La présence des parents autorisée auprès des enfants nés prématurés

Enfance et famille

L’accès des parents aux services hospitaliers de néonatologie doit être systématiquement recherché, affirme le gouvernement.

La Société française de néonatologie (SFN) a publié, le 20 avril 2020, une recommandation portant sur l’accès des parents dans les services de néonatologie au sein des maternités. Celle-ci souligne les bienfaits pour la santé de l’enfant de la présence des deux parents après la naissance, en tant que partenaires privilégiés de l’équipe soignante.

La SFN formule également des  consignes permettant d’adapter cet accompagnement à la situation de crise sanitaire actuelle. Le secrétaire d’État chargé de la Protection de l’enfance a annoncé, le 24 avril 2020, soutenir les recommandations de la SFN en faveur de la présence des parents aux côtés de l’enfant né prématuré, dans le  strict respect des consignes de sécurité liées à l’épidémie de Covid-19. La publication de la Société française de néonatologie intervient peu de temps après celle du Collège national des gynécologues et obstétriciens français (CNGOF), qui s’est, quant à lui, prononcé en faveur de la présence du père en salle de naissance pendant la période Covid-19.

Leurs recommandations « doivent guider l’ensemble des établissements concernés, dans le respect des organisations médicales locales et des décisions des équipes soignantes », indique Adrien Taquet.
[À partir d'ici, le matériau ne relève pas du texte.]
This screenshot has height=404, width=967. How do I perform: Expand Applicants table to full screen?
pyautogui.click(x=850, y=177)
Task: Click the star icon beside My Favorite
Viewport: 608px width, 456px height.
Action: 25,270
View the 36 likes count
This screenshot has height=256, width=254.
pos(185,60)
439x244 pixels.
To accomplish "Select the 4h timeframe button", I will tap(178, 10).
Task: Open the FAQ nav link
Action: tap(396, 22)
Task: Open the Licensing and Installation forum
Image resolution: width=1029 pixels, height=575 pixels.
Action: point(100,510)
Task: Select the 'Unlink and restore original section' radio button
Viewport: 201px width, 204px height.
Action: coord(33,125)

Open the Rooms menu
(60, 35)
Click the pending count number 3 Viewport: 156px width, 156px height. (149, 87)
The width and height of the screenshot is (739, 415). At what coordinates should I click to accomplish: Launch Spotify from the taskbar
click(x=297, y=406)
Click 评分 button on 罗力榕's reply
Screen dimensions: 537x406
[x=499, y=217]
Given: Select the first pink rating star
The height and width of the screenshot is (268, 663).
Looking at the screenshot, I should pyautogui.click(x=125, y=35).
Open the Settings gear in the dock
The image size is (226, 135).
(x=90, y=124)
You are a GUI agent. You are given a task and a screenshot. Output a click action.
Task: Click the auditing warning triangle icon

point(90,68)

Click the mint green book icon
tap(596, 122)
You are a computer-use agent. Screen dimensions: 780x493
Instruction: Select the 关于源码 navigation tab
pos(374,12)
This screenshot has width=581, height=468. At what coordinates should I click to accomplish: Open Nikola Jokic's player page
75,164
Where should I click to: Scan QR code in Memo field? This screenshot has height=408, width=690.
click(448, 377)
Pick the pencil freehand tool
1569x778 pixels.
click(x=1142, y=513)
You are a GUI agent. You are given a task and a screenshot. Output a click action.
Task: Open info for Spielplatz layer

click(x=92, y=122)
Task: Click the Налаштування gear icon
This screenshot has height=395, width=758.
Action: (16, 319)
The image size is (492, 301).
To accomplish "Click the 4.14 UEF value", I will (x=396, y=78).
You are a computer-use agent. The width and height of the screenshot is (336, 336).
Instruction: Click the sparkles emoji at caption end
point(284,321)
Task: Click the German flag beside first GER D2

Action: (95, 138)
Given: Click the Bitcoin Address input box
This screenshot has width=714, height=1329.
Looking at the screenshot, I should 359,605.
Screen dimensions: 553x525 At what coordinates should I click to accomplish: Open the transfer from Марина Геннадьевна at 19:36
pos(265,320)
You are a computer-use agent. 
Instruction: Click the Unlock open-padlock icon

Le secrétaire d’État a rappelé que, dans le cas d’un enfant né prématuré, la séparation précoce peut affecter la santé mentale des parents, mais aussi avoir des effets durables sur la programmation émotionnelle et le neurodéveloppement des nouveau-nés. « L’accès des parents aux services hospitaliers de néonatologie doit donc être systématiquement recherché, même dans la période particulière à laquelle les établissements de santé sont confrontés », insiste Adrien Taquet.

La présence des parents est encouragée et même parfois simplement rendue possible grâce à l’accueil en maisons des parents, qui leur permettent de se rapprocher du lieu d’hospitalisation de leur enfant, et qui font partie intégrante du dispositif d’accès aux soins pédiatriques, notamment en néonatologie ou en cancérologie. En période de Covid-19, le maintien de l’activité de ces maisons doit être favorisée, assure le secrétariat d’État. Lorsqu’elles celles-ci ont dû fermer, il convient de pallier cette fermeture par des solutions alternatives d’hébergement accessibles financièrement pour les parents. « La réouverture des  maisons des parents doit être une priorité dans le respect des consignes et des gestes barrière, et dans le cadre d’un accompagnement par les fondations qui les financent, les hôpitaux de rattachement et les Agence régionales de santé (ARS) », a conclu Adrien Taquet.